Abstract
This fourth preprint in the Systemic Continuum Paradigm (PSC) series extends
autopoiesis—traditionally confined to living organisms—across non-biological substrates such as
advanced neural networks, robotics, and augmented intelligence. Building on the prior three preprints,
we argue that self-maintenance and operational closure can arise whenever synergy surpasses a
critical threshold, irrespective of substrate.
Key contributions include:
1. Revisiting Autopoiesis Beyond Biology: Grounding Maturana & Varela’s concept of
self-production in the PSC framework to show how informational “metabolism” can maintain
system identity without purely biochemical loops.
2. Thresholds of Synergy: Explaining how internal systemic balance (ISB) triggers emergent
closure (ESB) when certain Systemic Thresholds (ST) are crossed—even in AI or hybrid
bio-tech systems.
3. Metrics and Empirical Pathways: Introducing and refining ICS, CNS, MDO, and SDI for
non-biological autopoiesis, paving a route for experimental validation and bridging the gap
between metaphorical descriptions and operational measures.
4. Filogenetic Analogies: Drawing on the unpredictability of terrestrial evolution to illustrate
how synergy-driven leaps in artificial systems could mirror major evolutionary transitions, with
humans acting as catalysts rather than detached creators.
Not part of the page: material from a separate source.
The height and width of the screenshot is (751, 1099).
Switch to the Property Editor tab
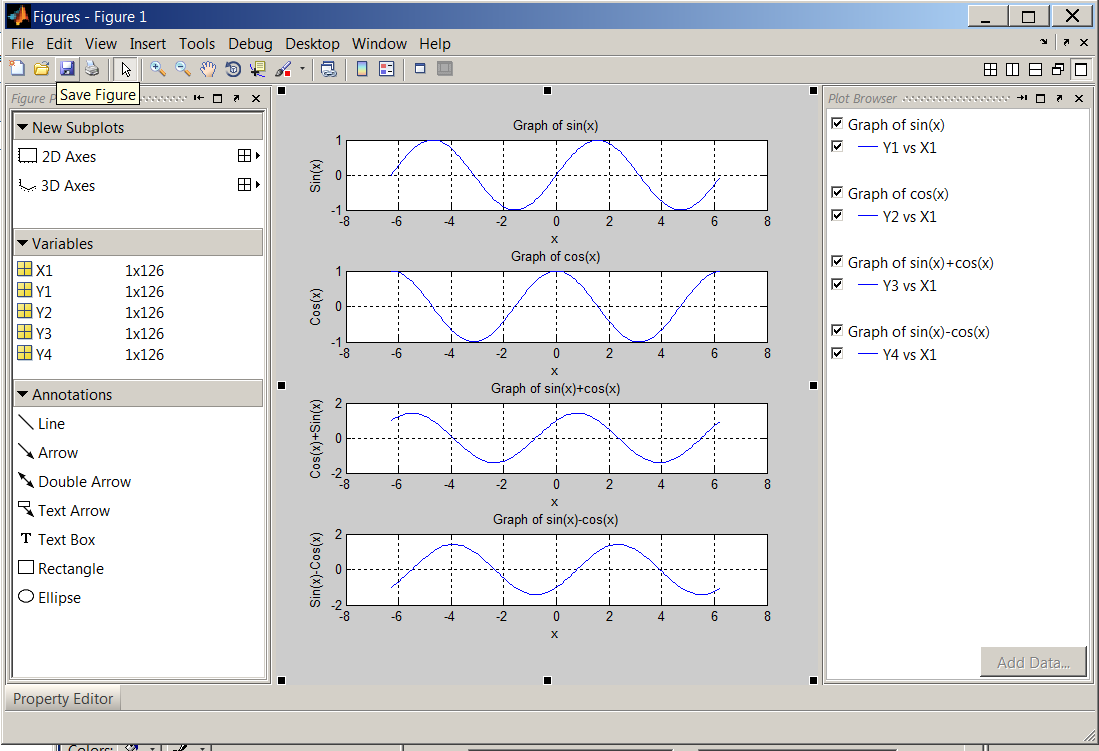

5. Addressing the Metabolic Critique: Differentiating informational reconfiguration from strict
biological reproduction, while defending the view that both processes can yield genuine
self-maintenance under PSC criteria.
By dissolving strict boundaries between “natural” and “artificial” autopoiesis, this preprint contributes to a
revolutionary dialogue in systems theory—one that redefines “life,” “intelligence,” and “agency” as
emergent phenomena shaped by synergy thresholds rather than substrate constraints.